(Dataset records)
************

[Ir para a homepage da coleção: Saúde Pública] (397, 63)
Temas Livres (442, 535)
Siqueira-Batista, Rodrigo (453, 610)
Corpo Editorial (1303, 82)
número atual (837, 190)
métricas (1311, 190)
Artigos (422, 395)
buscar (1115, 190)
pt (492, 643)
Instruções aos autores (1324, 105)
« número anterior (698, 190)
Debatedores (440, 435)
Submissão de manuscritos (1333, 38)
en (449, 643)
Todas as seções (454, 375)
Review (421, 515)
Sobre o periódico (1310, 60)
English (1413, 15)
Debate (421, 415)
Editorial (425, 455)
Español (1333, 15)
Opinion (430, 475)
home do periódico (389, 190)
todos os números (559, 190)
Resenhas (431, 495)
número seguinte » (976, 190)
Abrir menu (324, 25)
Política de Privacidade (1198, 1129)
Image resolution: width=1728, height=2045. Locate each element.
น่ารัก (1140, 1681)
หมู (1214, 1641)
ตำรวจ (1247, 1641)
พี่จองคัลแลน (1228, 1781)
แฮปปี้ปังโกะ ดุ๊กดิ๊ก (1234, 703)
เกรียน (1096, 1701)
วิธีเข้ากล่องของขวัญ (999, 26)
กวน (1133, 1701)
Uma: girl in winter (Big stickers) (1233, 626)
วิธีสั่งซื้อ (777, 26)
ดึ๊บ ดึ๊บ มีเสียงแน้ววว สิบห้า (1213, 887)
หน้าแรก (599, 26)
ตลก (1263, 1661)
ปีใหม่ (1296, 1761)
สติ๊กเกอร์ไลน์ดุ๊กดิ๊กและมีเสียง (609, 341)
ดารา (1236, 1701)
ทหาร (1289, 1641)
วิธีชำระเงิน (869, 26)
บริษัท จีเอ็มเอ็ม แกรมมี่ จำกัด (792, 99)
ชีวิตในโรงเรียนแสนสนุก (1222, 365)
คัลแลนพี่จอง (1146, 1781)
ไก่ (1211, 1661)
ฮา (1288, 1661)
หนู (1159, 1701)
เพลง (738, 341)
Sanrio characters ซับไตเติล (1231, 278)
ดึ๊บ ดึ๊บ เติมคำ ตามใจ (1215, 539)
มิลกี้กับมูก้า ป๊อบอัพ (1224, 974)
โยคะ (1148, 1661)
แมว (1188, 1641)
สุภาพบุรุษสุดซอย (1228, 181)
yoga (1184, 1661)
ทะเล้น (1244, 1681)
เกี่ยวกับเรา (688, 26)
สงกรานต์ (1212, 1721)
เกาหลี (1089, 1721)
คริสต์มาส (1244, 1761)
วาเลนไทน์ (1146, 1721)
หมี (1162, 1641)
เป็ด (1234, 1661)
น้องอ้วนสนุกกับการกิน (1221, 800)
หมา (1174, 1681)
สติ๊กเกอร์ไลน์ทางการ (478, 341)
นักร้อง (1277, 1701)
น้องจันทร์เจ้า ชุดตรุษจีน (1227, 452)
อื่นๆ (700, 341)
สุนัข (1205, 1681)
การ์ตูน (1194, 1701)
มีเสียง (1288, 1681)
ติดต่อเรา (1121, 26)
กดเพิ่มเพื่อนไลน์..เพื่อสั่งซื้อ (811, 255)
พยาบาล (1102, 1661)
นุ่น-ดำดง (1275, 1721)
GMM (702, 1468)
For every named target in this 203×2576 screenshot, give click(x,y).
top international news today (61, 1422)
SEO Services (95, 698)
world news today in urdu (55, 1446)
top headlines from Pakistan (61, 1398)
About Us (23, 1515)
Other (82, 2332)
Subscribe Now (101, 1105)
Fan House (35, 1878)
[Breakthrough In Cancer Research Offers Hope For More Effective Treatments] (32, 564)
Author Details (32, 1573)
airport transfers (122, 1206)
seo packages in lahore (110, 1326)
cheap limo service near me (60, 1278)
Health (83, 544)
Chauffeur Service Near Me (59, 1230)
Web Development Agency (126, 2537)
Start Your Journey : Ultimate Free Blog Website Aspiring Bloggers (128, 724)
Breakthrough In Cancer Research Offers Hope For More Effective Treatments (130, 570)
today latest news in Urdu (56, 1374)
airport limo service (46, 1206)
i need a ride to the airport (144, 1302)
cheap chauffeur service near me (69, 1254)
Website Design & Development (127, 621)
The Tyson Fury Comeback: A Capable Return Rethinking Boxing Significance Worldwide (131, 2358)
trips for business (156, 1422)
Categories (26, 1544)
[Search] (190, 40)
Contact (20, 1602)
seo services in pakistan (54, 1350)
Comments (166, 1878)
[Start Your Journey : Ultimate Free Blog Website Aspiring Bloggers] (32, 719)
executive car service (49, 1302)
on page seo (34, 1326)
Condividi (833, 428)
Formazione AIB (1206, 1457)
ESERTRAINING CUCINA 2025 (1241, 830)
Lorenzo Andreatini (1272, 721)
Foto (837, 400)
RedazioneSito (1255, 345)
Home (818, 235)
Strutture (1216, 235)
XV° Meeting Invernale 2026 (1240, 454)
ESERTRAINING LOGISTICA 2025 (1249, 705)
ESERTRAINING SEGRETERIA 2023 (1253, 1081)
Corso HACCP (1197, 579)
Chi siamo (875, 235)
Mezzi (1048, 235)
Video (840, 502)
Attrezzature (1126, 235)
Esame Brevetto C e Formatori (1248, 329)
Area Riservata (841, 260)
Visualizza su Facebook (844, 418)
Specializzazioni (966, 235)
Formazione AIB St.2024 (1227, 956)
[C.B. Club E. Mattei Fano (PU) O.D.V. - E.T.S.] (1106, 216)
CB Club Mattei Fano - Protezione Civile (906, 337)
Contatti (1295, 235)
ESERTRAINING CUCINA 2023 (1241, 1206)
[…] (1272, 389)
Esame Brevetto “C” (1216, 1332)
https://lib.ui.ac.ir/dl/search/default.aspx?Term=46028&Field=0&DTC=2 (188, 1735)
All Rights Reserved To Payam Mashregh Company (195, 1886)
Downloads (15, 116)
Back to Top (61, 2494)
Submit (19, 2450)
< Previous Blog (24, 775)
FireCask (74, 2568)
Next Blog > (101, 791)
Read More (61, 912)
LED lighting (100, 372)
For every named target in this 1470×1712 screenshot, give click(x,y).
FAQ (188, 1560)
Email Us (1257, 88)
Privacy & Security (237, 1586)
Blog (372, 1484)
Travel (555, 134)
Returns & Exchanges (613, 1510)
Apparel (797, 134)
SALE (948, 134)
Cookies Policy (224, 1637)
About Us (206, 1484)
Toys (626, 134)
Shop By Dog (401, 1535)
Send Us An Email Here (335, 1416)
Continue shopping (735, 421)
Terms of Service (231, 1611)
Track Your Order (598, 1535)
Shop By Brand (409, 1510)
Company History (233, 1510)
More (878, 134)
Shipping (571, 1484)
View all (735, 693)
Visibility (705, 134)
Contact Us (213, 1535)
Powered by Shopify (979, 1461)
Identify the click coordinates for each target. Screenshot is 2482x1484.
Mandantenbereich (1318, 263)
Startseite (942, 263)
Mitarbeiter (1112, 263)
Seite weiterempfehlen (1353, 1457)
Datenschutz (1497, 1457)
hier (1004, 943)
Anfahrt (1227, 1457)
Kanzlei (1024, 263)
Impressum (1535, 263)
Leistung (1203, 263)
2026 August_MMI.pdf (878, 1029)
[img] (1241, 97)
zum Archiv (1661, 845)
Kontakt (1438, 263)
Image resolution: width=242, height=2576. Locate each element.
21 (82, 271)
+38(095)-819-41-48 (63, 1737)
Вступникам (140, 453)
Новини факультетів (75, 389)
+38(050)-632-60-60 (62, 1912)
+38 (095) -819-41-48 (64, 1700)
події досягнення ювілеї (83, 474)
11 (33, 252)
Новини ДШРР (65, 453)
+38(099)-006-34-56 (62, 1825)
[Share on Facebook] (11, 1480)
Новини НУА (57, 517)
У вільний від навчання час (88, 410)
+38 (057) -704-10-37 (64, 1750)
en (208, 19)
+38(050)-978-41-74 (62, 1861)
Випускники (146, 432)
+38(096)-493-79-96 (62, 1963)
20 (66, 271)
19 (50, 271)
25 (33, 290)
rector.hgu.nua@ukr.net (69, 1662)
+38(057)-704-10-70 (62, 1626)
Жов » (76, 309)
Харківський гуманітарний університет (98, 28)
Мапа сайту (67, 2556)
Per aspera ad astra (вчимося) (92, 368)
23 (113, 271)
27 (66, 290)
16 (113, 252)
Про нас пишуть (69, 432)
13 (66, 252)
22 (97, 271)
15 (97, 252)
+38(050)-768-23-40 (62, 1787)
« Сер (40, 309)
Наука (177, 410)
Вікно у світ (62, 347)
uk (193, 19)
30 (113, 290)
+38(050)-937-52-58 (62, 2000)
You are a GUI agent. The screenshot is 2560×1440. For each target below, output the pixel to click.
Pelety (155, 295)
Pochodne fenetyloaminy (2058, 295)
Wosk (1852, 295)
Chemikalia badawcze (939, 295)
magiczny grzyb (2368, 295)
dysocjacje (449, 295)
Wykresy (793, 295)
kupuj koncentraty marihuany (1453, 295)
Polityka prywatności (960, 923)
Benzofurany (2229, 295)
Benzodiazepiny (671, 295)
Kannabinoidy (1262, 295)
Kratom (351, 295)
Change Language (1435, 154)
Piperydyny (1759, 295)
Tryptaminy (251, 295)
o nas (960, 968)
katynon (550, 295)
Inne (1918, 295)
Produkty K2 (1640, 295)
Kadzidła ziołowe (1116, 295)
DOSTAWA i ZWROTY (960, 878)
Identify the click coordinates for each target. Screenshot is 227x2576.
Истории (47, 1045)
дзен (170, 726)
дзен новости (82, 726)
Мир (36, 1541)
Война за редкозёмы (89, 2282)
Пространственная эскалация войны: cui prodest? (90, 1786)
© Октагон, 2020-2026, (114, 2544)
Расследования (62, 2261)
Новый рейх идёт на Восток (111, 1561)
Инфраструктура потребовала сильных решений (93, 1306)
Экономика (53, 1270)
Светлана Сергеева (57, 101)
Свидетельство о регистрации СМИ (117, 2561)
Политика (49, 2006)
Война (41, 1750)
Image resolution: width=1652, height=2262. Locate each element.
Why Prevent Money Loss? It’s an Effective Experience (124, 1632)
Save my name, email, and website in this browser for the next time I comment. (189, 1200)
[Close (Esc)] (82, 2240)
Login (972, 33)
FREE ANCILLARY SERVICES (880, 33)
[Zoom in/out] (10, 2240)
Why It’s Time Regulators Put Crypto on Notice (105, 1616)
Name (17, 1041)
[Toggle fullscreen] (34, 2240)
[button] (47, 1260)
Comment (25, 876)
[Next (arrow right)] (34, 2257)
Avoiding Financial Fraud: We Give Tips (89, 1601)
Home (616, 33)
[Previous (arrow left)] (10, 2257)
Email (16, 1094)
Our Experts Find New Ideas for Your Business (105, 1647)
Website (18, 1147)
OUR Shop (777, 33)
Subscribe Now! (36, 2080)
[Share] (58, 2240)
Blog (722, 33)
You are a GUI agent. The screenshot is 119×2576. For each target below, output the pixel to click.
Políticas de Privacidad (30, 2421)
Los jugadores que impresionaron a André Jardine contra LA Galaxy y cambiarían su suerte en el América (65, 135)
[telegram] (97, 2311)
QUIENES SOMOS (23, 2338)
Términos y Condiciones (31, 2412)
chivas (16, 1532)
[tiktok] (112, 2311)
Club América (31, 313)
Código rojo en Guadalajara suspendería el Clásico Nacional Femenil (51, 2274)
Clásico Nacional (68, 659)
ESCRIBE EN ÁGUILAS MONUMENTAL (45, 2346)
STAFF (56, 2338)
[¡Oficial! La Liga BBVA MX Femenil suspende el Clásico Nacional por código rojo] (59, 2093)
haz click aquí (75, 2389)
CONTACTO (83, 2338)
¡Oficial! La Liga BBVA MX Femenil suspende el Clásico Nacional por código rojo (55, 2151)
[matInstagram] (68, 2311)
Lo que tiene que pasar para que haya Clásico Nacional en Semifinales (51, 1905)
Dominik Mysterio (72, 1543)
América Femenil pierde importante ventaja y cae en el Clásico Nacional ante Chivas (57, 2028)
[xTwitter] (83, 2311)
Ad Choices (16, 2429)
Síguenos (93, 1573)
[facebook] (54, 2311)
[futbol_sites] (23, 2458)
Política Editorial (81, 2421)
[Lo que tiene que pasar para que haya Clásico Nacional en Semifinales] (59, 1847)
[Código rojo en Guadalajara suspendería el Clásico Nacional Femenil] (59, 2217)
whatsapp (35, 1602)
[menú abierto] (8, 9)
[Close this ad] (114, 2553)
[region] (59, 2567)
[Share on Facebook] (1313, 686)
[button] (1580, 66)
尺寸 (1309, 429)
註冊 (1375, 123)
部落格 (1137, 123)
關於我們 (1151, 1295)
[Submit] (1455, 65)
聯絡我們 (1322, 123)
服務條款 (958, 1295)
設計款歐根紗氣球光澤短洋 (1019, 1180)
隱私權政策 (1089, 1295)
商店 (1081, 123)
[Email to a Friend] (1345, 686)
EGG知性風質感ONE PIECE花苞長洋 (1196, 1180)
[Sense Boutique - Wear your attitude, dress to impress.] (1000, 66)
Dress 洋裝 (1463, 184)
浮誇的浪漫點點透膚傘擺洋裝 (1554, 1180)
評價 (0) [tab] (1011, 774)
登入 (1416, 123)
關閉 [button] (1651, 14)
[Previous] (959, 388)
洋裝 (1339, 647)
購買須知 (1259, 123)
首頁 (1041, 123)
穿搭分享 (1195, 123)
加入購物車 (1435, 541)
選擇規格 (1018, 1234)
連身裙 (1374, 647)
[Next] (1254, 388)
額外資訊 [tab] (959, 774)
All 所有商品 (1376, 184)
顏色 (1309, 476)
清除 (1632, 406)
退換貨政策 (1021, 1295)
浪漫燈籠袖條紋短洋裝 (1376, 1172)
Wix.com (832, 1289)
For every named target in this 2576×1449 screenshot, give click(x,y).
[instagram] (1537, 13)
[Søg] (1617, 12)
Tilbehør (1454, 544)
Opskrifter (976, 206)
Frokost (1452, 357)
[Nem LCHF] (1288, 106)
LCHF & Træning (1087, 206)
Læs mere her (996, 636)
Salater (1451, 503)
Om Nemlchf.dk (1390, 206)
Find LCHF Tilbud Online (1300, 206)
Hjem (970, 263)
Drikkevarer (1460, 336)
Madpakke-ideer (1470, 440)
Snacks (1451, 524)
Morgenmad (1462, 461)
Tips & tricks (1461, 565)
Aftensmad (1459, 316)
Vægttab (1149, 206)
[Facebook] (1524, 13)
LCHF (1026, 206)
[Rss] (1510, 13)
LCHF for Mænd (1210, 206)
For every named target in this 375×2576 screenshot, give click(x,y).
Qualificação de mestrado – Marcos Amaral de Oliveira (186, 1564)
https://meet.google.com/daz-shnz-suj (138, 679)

************

• _Problem to solve_: The answer is the run of lines above from the line containing "Políticas de Privacidad (30, 2421)" through the line containing "[tiktok] (112, 2311)", copied exactly and alone.

• _Result of this exercise_:
Políticas de Privacidad (30, 2421)
Los jugadores que impresionaron a André Jardine contra LA Galaxy y cambiarían su suerte en el América (65, 135)
[telegram] (97, 2311)
QUIENES SOMOS (23, 2338)
Términos y Condiciones (31, 2412)
chivas (16, 1532)
[tiktok] (112, 2311)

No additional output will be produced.